* **Problem**: Quote, word for word, every line starting at the line that contains "Benzi (761, 877)" and ending with the last line of the records; include both of these lines and no others.

* **Source material**:
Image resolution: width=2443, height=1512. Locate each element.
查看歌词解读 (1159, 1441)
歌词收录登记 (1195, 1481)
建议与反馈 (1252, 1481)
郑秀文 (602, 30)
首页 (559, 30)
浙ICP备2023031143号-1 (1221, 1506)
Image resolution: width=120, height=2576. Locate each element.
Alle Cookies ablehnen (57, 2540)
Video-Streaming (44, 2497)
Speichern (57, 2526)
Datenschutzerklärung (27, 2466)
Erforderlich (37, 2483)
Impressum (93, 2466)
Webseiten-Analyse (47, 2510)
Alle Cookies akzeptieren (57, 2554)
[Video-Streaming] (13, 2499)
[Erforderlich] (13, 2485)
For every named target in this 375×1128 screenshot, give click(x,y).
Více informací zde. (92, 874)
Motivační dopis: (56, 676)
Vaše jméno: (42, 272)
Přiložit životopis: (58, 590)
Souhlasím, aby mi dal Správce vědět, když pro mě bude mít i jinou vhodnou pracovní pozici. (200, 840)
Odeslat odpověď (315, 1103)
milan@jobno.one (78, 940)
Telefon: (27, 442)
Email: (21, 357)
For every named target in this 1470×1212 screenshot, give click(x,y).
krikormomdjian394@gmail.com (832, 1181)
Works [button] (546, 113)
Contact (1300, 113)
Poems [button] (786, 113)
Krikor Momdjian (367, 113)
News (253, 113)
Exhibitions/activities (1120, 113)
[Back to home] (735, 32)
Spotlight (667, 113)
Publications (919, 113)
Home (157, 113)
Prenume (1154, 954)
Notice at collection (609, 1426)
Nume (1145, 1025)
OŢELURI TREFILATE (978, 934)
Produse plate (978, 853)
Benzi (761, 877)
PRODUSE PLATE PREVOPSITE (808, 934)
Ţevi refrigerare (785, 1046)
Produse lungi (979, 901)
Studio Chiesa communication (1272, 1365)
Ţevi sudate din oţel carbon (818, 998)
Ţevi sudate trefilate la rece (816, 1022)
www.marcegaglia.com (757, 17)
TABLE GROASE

* **Answer section**:
Benzi (761, 877)
PRODUSE PLATE PREVOPSITE (808, 934)
Ţevi refrigerare (785, 1046)
Produse lungi (979, 901)
Studio Chiesa communication (1272, 1365)
Ţevi sudate din oţel carbon (818, 998)
Ţevi sudate trefilate la rece (816, 1022)
www.marcegaglia.com (757, 17)
TABLE GROASE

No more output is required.